━━ SOURCE EXTRACT ━━

This story keeps getting bigger and bigger, from the initial hack, to the CEO retiring, and the claim that it was the fault of 1 employee, it doesn't seem to be going away anytime soon. The article goes on to state that in Washington, it costs $20 to get a new license with a new number, while that doesn't sound too bad, if you think of that $20 as the average that is $218 million dollars for replacement driver's licenses that Equifax had compromised.

What does this mean? Well, websites and services that previously used licenses as a way of verifying identity should no longer do so, since millions of them are now in the wild. Unfortunately, you can't really make them stop - but you can report your license stolen.
 
I want to be a lead plaintiff on the lawsuit against those idiots at Equifax.

I had to stamp out a newly opened bogus $25K line of credit issued to me yesterday by Barclay's. Who knows how many future issues that I will have to deal with considering key information never changes?
 
Having been in the banking and credit business for over 35 years, I have rarely seen any executive to have to serve time. They always bail with their golden parachutes. They can even conveniently point their finger to some poor IT employee. ... who will never work in that capacity again.
 
Do people not know what Equifax does and who uses them?


Of course drivers licenses would have been exposed, as were the associated credit reports, names, addresses and any public information.
 
Son of a bitch. I just got my license renewed in June too.
 
Sure glad the US mandated that driver's licenses had to meet the Real-ID act to make sure the licenses weren't forged and used to allow terrorists to fly.

So is Equifax guilty of assisting terrorism by allowing driver's license information into the wild? Might be good for some of those former officials with Chief in their title to have an extended tour of scenic Gitmo.
 
Having been in the banking and credit business for over 35 years, I have rarely seen any executive to have to serve time. They always bail with their golden parachutes. They can even conveniently point their finger to some poor IT employee. ... who will never work in that capacity again.

I make $35M a year because I'm a god who has to insure everything goes right at this company. If I wasn't here there is no way the company could succeed!

<Aide whispers in ear>

A massive data breach when our only job as a data company is to secure it? Clearly that's not my oversight, that's Bob down in IT.
 
At this point, is less stressful to just change all my passwords to 1234 and be happy that hackers are nice enough to make free backups of all my data.

━━━
━━ DATA SHOWN ━━

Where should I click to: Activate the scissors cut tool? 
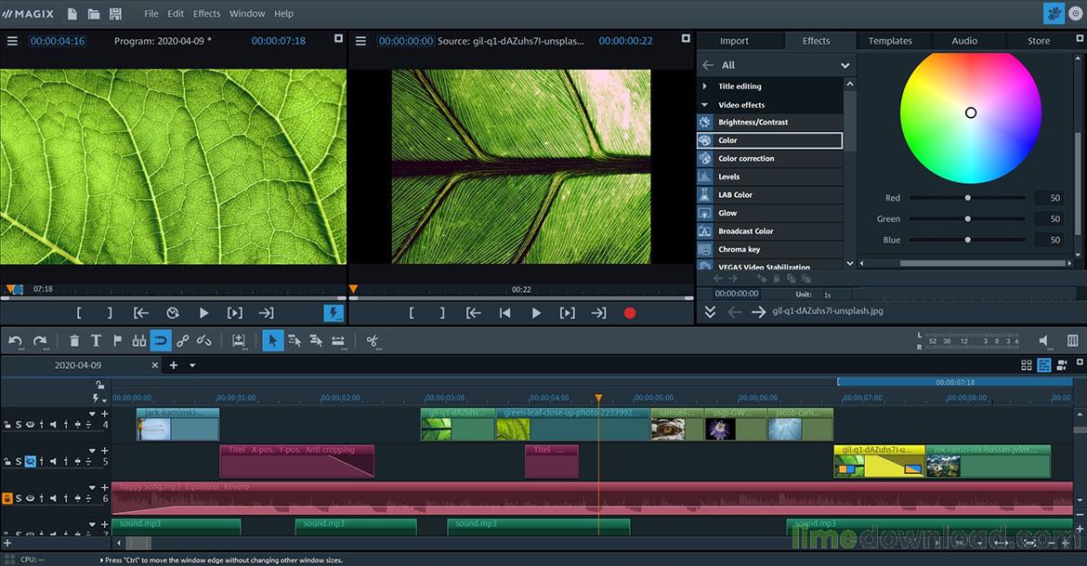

━━━

**PROBLEM SET:**
1 > Answer these from the Equifax excerpt:
(a) What does it cost in Washington to get a new license with a new number?
(b) What was the amount of the bogus line of credit, and which bank issued it?
(c) How long does one writer say they have been in the banking and credit business?
2 > Duplicate everything in the Equifax excerpt from "I had to stamp" down to "any public information.".

**RESPONSES PER TASK:**
1 >
(a) $20
(b) $25K, issued by Barclay's
(c) Over 35 years

2 >
I had to stamp out a newly opened bogus $25K line of credit issued to me yesterday by Barclay's. Who knows how many future issues that I will have to deal with considering key information never changes?
 
Having been in the banking and credit business for over 35 years, I have rarely seen any executive to have to serve time. They always bail with their golden parachutes. They can even conveniently point their finger to some poor IT employee. ... who will never work in that capacity again.
 
Do people not know what Equifax does and who uses them?


Of course drivers licenses would have been exposed, as were the associated credit reports, names, addresses and any public information.